On the surface, to the casual listener, they are a catchy, cool, retro, folk vibe band...banjo, mandolin, guitar, keyboard, stringed bass, and a killer kick bass drum...but deep down, where it matters, they speak of deep truths. Blending the temporal and eternal within lyrics in which is woven the themes of grace, unconditional love, and the hope of eternal love/life.  It's there when you listen with the heart.   

Now to circle back to the beginning of the post. The other song that makes me think of someone is Ghosts That We Knew.  While it has not received any airplay locally, it is by far my favorite song on either album.  It is such a heartachingly, beautiful love song.  It squeezes my heart when I heard it the first time and it induces tears right now.
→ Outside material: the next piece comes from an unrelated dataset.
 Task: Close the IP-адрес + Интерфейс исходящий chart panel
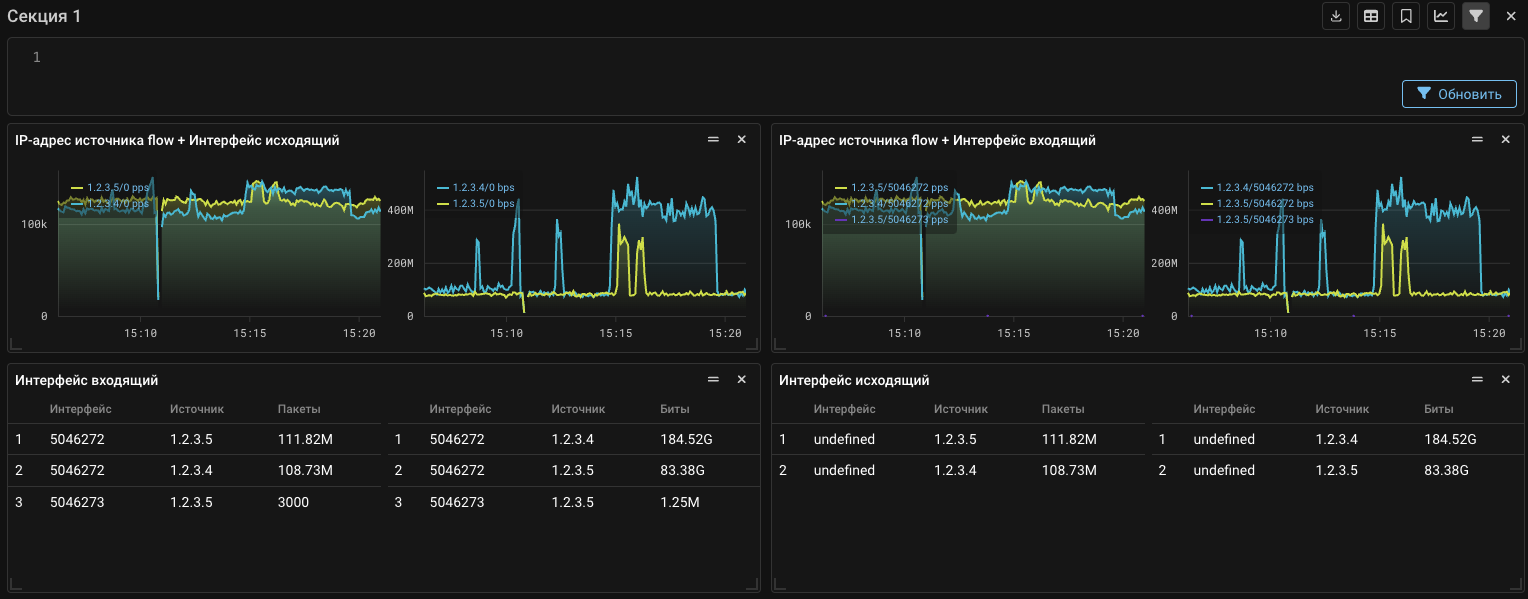[x=742, y=140]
I was crying when they played it.  Marcus' voice is so haunting and melodic, and there is such an ethereal quality to this song when he sings it.  It hit hard, because someone knew the ghosts and saw the pain and still loved, even if it was a brief moment.

Apologies that I did not get the entire song. This will have to suffice, but the entirety remains etched in my psyche.

video


September 18, 2013, while sweating outside with thousands of other unknown fans and my bestie, I enjoyed the show.  I have such an unexplained crush on Marcus Mumford.  Maybe it's his lyric writing, or his musical abilities, or perhaps his nearly flawless voice while singing live.  There is something about him that holds me in awe.  They are as good live as they are on their CDs, raw, vital, and powerful. Their quick acoustic set was just dreamy, all quiet, wispy and wonderful.

For me, Mumford and Sons are modern day poets of olden times. Craftsmen whose lyrics resonate and musicianship dominates the mass-produced, teenybopper flotsam that is called "awesome music" today.  They are to the decade of the 2010s what U2 was for the 1980s.  For me, there is nothing better.


Sunday, September 01, 2013

The Escalator Paradigm

Had an interesting conversation coming into the building the other day. Co-worker and I came up the elevator and got to the doors at the same time a couple of men did. There is a button to open the doors for folks that need assistance. We all arrived at the same time but the men graciously waited for us to hit the button and allowed us to walk in first.

The amusing part of this is the fact that we all waited for the door to open on it's own. The men could have simply opened for us, but I have observed that many guys have no idea how to open a door for a woman any more. But that's another post for another day.

So the discussion, upon walking in the door, was with one of the guys. We were joking about standing there waiting for the door to open and the comment was made that they could have grabbed the handle, but how that would be too easy. The general consensus is that we've become lazy.

Escalators are a prime example of that. In the elevator, going up to our respective floors, we had a good laugh about what happens when escalators fail. Have you ever noticed that when they stop, people will actually walk away from an escalator? Seriously. As if walking down or up the escalator is a horrible task. However, the beauty of a broken escalator is automatic stairs. What to do, what to do...a broken escalator...wait, I think I'll take the elevator.

Please note, when a escalator breaks, you don't have to call the fire department. You clear the equipment and unlock it and voila! Yes, being rescued from a stopped elevator by a hottie fireman has its advantages, but the thought of being enclosed in that small box strung up by cables strikes a certain amount of fear into my heart.

Maybe it would just be simpler to stay in ground level establishments.